Stored data entries
----
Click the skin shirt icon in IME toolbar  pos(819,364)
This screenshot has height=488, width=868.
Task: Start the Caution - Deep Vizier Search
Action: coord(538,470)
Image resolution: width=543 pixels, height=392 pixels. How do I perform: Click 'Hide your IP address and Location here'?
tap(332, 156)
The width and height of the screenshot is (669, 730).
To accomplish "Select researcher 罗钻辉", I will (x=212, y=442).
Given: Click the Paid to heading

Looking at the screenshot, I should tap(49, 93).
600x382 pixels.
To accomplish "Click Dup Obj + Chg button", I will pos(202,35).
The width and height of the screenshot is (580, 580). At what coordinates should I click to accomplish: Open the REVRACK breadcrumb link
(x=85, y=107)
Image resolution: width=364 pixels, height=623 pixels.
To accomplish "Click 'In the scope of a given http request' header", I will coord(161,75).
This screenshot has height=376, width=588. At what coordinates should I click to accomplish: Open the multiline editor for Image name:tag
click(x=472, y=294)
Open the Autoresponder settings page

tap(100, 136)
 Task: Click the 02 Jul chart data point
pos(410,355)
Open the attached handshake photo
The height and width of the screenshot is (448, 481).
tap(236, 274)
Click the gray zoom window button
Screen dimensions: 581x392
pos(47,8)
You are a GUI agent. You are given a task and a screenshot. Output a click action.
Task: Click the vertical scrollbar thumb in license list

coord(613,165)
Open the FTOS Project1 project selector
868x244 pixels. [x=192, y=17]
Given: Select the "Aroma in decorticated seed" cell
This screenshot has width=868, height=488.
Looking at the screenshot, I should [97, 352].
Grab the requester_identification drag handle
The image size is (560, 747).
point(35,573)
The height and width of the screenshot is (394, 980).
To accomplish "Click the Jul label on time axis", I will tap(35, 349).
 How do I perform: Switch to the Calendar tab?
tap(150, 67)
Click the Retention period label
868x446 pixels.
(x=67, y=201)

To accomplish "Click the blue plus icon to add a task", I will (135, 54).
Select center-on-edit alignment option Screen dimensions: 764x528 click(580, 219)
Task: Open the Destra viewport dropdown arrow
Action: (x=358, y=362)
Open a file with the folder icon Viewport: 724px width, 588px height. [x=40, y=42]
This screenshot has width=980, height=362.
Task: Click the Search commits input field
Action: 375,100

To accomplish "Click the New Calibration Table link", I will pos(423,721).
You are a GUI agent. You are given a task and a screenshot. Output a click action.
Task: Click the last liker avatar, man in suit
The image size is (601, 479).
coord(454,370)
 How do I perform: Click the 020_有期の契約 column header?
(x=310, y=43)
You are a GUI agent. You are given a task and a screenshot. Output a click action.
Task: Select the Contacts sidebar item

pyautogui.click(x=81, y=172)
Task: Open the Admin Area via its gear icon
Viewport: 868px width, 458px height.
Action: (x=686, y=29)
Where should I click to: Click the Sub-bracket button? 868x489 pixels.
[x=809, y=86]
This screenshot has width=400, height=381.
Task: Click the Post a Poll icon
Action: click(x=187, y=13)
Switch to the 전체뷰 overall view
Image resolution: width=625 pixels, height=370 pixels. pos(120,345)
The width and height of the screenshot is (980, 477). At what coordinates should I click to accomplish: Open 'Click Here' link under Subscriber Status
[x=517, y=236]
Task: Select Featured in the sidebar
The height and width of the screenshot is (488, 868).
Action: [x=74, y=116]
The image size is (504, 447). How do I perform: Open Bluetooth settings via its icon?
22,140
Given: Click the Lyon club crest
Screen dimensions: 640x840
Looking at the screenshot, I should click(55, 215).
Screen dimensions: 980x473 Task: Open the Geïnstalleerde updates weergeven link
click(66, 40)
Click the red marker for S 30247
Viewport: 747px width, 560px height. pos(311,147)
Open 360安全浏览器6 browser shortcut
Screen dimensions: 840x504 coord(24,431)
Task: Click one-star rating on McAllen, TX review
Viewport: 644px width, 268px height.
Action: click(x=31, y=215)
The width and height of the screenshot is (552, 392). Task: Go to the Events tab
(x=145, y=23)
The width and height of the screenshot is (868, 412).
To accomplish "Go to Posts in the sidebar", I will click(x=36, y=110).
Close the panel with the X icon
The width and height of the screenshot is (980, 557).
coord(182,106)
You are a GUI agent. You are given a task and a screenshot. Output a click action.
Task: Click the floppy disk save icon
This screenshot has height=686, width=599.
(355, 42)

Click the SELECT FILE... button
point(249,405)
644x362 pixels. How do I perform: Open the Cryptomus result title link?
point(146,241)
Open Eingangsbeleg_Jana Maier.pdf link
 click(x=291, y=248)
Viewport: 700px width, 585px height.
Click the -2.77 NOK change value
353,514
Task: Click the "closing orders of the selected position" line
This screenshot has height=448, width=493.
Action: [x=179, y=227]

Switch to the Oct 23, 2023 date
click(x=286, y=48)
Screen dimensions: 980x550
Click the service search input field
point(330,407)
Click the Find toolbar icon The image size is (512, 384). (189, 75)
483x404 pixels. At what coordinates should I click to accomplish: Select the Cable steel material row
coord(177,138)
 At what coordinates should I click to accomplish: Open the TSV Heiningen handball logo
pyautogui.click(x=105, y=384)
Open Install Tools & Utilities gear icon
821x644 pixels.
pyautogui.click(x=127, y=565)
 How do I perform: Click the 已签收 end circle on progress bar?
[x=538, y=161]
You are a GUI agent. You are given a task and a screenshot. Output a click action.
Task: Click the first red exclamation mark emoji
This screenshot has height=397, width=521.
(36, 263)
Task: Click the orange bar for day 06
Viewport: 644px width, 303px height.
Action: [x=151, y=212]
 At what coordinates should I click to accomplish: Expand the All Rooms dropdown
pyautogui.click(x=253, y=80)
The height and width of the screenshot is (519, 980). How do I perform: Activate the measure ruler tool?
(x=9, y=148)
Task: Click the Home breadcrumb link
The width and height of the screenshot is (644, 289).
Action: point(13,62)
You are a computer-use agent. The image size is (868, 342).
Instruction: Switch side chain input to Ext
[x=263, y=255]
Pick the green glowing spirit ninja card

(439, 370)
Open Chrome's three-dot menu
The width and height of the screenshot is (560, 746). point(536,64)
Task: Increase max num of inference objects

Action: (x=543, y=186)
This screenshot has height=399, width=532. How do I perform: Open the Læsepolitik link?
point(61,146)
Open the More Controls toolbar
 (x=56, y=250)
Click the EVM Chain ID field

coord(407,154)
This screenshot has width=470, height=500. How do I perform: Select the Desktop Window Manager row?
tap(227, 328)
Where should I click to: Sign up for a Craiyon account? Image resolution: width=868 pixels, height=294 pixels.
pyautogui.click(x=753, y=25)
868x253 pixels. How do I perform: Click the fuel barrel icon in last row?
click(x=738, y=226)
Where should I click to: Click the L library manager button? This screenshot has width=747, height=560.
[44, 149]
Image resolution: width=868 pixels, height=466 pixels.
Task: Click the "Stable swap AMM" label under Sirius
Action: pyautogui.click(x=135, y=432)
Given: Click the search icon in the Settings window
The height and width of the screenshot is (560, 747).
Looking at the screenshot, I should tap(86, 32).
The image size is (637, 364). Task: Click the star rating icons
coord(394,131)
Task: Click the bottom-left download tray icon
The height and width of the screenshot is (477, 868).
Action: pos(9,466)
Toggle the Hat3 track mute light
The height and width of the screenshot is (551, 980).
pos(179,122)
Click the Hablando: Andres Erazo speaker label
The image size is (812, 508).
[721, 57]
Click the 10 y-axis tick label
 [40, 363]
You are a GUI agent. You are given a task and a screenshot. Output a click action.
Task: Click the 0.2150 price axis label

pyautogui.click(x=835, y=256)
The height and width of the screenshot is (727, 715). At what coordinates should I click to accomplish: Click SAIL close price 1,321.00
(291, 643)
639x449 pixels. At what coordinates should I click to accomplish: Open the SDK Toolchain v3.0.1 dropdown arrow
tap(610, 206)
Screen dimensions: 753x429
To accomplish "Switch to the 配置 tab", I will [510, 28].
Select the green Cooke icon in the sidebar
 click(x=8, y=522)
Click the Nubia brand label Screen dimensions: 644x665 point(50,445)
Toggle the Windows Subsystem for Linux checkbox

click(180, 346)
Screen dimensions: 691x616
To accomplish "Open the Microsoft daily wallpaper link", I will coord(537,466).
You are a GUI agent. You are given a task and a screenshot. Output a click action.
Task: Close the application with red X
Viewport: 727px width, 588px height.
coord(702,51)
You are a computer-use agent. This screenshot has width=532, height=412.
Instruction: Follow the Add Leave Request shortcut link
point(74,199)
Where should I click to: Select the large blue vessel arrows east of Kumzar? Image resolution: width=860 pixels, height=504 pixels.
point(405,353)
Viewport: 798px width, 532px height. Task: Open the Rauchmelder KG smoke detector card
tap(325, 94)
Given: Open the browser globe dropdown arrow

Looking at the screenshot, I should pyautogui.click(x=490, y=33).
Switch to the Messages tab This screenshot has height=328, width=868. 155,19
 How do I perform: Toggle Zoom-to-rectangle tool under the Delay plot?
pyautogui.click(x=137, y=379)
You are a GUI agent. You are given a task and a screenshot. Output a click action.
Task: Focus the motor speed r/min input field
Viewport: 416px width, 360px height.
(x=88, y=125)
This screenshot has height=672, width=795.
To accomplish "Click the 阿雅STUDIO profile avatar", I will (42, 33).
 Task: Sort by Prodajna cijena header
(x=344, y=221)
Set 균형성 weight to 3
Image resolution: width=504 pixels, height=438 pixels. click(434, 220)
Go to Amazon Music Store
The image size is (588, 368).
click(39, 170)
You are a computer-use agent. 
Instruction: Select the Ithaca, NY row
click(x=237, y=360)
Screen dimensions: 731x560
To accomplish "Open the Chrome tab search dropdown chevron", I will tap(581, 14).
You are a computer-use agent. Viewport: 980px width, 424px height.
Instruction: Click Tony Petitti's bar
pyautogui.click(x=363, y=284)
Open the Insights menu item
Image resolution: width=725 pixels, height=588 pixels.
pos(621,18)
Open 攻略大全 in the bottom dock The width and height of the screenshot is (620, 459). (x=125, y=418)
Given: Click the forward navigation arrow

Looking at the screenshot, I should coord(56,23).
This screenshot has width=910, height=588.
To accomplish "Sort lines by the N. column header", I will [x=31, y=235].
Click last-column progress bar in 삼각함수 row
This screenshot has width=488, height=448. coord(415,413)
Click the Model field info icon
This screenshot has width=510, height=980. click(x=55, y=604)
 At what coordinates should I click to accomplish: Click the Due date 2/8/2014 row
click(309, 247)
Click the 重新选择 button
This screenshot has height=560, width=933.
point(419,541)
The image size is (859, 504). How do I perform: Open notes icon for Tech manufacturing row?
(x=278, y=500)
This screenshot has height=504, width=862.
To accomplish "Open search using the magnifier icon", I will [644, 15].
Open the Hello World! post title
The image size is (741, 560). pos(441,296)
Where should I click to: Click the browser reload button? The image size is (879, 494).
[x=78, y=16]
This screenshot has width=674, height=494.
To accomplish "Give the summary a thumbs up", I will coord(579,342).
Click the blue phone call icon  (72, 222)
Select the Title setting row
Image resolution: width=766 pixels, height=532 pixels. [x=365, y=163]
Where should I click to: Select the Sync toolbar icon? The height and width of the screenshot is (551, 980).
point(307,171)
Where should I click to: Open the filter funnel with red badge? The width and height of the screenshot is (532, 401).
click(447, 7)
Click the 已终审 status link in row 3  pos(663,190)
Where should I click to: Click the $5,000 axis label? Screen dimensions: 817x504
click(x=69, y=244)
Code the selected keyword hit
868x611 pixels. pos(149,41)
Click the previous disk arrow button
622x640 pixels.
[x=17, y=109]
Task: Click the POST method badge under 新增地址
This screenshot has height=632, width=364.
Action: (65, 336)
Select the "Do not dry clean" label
----
## What to produce:
Determine the number of lines in the data that include the string "avatar". Only that number belongs in the answer.

## Answer space:
2